A project hoping to restore ospreys to their former breeding grounds on the south coast of England has taken a major step. Eight osprey chicks have arrived in Poole Harbour, brought down from the rugged coast of Scotland. They will be the pioneers of a new project to reintroduce the once native species to the area, and aim to reverse the species’ decline.
The birds have been brought to Poole Harbour in Dorset as part of a five-year translocation project, which it is hoped will encourage the birds to once again begin breeding in the area. Persecuted by humans, ospreys no longer stop in Poole to breed.
Yesterday, the six-week-old chicks were taken to a secret nesting site, and already they make an impressive sight. As their orange eyes pierce through a highwayman’s mask, and they stretch their powerful, fish-catching talons, they are now getting ready to acclimatise to their new home.
While they settle in, the birds’ pens will be monitored by CCTV cameras. Within just a few weeks, they will be ready to begin their migration to Senegal, where they will likely stay until spring 2019. If the project is a success, the adult birds will return to Poole and establish a breeding ground.
The project has been brought to life by local charity Birds of Poole Harbour, Scottish charity the Roy Dennis Wildlife Foundation and wildlife camera company Wildlife Windows.
Paul Morton from local wildlife charity Birds of Poole Harbour said: “We’re so pleased to see the chicks finally arrive in Poole Harbour. It’s been a long few months waiting for this moment, so to see them in the pens has made the whole project very real now.”
The group has been overwhelmed by public support. A local fish restaurant, Storm, is sourcing, preparing, and storing the fresh fish needed to help the chicks fatten up before their release in August.
Coming home to roost
This project is a small part of the wider conservation recovery plan of ospreys in Western Europe and the Mediterranean. Across the region, the birds are being encouraged to return to areas where they have been persecuted by humans.

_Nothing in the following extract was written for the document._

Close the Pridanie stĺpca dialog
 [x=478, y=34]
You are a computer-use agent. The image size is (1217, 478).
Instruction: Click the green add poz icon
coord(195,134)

Roy Dennis said: “We are moving the birds to the best possible location given the abundance of fish found in Poole Harbour and the plethora of potential nest sites in the surrounding area.”
A vast supply of fish already makes an autumn visit to Poole Harbour an attractive prospect for a very small number of the birds, but they no longer stop to breed. Most males are faithful to their home and return there to breed, whereas females look for other ospreys they can join.
Paul Morton said: “These factors combined mean that the natural expansion of the species is very slow – often as little as 11 km per year. This project will help to significantly speed up this process and restore the osprey to the south coast, where we know that they were once a common sight.”
Wildlife organisations and individuals have spent the last eight years making efforts to encourage osprey to colonise Poole Harbour, by attracting adult birds to visit specific areas through artificial nesting platforms and decoy birds. This new venture takes a different approach - one which has already proved successful elsewhere.
A new lease of life
Strong and healthy chicks from Scotland were carefully selected by the Roy Dennis Foundation, who have been monitoring ospreys since the 1960s. Although the project means taking birds from their nests, there is a surprising side effect which gives a helping hand to nature.
Paul Morton from Birds of Poole Harbour explained that only the strongest birds are chosen, providing an opportunity for weaker birds to survive. In a nest of three chicks, the weakest would usually die, but by bringing the two stronger birds into the project, the weak chick is given a chance at life.
Tim Mackrill is involved with monitoring ospreys for the Roy Dennis Wildlife Foundation, and he has seen the human impact on nature first-hand. While monitoring nests, the team discovered a chick wrapped up in twine, which the mother had collected and used to build the nest. They freed the chick from its binding, and later the bird was strong enough to join a translocation project in the Basque Country.